Affiliations: 1) Cal State University, Fullerton; 2) Oregon State University
Keywords: h. selection; a. genome evolution
The evolutionary theory of aging proposes that the forces of natural selection start to decline after the first age of reproduction and continue to steadily decline until the last age of reproduction, where these forces stabilize at zero or become negligible. Past studies have used Drosophila melanogaster populations to show that gradually postponing the first age of reproduction, postpones the age at which the forces of natural selection begin to drop, and results in delayed aging and increased longevity. However, genomic studies involving longevity remain underpowered due to limitations in replication. Long-lived populations were created by progressively postponing the first age of reproduction from 14 days to 70 days.

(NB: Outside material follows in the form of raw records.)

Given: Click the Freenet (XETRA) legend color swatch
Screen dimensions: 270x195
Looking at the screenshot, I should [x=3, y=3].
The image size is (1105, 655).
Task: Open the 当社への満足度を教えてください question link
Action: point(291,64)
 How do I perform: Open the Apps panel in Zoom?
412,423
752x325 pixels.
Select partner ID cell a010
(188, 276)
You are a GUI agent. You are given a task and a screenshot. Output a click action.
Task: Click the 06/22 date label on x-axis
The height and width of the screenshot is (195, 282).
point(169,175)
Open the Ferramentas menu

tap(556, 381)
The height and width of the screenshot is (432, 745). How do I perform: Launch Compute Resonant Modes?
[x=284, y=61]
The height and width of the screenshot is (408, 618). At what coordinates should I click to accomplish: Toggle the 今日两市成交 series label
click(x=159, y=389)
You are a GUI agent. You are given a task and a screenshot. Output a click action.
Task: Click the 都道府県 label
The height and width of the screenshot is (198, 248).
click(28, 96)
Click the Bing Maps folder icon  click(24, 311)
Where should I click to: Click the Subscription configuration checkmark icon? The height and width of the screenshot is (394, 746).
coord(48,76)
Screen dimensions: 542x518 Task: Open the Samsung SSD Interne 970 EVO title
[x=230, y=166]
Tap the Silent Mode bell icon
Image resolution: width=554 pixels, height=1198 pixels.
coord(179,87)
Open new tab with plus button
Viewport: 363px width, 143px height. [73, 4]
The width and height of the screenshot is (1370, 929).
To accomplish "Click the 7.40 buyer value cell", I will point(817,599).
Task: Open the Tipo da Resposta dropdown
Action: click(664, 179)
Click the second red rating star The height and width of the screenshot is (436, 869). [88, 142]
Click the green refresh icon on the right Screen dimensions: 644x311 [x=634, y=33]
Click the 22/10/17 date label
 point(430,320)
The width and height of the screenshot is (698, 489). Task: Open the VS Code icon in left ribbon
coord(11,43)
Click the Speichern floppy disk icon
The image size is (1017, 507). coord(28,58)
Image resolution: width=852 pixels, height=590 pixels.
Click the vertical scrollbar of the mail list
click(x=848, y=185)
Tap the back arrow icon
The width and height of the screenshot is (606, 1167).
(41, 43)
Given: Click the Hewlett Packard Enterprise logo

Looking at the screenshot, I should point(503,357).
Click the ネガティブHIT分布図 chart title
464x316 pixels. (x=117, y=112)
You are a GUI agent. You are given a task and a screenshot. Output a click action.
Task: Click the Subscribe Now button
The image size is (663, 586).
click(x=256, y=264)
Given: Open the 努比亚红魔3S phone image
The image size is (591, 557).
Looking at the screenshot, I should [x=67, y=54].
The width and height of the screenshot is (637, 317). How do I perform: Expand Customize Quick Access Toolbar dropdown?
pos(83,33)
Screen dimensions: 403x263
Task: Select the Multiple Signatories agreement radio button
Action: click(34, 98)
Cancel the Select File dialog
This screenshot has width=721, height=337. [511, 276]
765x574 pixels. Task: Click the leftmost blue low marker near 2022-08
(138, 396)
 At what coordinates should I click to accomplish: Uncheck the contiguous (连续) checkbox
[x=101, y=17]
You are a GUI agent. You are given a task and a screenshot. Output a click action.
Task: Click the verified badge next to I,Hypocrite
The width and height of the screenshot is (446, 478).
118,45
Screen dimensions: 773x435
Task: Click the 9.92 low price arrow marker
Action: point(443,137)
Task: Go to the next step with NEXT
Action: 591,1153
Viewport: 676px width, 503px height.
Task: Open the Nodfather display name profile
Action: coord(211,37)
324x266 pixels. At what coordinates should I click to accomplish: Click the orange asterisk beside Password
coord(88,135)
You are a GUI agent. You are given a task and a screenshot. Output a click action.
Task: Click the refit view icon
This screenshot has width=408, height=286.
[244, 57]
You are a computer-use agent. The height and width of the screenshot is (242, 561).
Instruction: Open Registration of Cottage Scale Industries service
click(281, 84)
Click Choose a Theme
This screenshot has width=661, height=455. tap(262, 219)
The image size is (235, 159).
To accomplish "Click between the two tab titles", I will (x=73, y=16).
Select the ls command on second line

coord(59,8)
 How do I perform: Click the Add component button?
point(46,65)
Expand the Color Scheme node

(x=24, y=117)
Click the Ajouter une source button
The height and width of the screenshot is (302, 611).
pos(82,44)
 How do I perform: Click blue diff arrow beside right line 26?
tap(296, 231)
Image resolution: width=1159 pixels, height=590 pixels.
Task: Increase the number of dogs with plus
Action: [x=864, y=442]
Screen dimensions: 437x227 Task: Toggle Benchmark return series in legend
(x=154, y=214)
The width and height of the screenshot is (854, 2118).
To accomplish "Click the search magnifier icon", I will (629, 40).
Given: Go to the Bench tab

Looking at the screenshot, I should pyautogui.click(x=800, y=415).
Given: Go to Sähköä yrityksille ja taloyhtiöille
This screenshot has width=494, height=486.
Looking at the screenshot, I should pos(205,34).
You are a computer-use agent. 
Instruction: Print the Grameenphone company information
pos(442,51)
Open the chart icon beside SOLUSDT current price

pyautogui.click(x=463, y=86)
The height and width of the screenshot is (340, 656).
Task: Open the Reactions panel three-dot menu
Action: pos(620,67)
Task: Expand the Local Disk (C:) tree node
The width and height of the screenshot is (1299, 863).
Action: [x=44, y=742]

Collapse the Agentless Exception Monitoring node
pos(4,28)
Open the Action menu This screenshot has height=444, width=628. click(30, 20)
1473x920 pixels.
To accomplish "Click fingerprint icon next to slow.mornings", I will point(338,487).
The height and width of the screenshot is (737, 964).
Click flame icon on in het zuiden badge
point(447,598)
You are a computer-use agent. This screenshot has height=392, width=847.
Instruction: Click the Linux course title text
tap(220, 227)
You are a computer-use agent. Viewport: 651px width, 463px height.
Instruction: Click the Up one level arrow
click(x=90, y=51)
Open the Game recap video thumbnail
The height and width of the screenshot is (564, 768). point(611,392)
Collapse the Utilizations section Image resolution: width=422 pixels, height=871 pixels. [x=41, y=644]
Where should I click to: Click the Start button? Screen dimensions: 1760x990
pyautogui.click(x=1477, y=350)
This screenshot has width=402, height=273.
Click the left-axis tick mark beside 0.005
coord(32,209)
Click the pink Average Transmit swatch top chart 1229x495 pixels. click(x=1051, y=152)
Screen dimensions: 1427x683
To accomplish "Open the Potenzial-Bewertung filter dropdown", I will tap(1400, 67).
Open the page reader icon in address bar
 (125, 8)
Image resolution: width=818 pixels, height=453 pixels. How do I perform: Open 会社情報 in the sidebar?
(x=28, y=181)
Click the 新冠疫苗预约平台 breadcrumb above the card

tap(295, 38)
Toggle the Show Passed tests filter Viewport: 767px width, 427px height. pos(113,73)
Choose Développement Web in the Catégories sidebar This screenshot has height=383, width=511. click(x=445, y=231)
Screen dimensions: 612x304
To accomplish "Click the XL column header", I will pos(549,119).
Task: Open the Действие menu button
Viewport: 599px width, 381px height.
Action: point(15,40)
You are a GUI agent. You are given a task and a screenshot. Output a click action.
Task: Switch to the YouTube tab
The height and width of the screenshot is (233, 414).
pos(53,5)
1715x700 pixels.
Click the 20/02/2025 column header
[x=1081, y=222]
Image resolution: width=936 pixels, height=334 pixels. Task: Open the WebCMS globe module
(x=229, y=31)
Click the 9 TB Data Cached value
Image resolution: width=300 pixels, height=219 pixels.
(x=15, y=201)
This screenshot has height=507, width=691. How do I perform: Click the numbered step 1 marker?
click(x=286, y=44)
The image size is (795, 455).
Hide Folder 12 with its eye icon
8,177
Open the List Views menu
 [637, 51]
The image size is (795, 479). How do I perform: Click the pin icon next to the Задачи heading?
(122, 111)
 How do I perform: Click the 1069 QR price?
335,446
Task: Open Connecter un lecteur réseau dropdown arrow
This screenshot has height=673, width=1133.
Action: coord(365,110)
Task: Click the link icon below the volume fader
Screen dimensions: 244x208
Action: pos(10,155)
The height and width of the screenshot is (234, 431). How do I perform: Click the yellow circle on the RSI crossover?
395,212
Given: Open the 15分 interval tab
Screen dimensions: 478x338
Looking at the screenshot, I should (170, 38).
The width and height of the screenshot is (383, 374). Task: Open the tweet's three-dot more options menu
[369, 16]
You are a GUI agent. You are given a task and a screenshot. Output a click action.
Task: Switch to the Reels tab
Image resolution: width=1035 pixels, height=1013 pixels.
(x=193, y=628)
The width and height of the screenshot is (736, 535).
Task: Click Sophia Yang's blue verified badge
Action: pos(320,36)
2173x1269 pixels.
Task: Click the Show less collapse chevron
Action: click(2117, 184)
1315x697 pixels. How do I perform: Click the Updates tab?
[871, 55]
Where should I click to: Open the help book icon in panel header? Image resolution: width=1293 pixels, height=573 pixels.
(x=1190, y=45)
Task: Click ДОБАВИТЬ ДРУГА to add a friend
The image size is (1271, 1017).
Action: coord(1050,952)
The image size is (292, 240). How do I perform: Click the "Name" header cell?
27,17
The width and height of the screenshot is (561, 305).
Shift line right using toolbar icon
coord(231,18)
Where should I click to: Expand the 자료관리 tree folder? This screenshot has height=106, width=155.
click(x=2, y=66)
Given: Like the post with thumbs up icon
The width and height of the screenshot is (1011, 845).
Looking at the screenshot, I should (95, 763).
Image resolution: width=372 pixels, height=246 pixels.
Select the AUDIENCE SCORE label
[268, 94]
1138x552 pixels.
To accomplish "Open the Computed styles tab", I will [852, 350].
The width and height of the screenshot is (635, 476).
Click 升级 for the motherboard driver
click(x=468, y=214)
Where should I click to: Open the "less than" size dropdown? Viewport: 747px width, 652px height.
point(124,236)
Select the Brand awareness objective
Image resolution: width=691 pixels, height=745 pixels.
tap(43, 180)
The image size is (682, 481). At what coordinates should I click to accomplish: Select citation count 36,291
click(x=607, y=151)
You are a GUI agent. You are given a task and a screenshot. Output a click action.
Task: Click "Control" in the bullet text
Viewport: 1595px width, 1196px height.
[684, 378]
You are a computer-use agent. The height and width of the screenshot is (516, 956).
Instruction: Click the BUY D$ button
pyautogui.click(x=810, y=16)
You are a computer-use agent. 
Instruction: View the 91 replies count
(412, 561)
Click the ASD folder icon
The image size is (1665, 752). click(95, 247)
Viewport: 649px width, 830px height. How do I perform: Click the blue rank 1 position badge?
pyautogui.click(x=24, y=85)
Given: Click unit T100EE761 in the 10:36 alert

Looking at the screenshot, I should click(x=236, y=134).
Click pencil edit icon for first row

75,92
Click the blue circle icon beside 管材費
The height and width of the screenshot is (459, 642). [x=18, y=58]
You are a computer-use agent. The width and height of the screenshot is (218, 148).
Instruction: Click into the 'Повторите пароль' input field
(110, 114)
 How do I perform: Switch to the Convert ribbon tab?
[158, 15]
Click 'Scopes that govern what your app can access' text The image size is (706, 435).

To maximize the statistical power of finding these candidate genes, we used ten replicate populations selected for increased longevity, maintained on 70-day discrete generation cycles, and ten replicate populations that are treated as matched controls, maintained on 14-day discrete generation cycles. We have completed twenty generations of laboratory selection for postponed reproduction. Populations selected for delayed reproduction had increased longevity, increased fecundity, increased desiccation and starvation resistance, and increased wet and dry body weight. Samples from these populations have been frozen/preserved for each generation of selection. We next aim to identify candidate genes involved in longevity using a genome-wide analysis of experimentally evolved short-lived and long-lived populations of D. melanogaster. Identifying regions of the genome that are differentiated between short and long-lived populations may provide candidate genes for human longevity.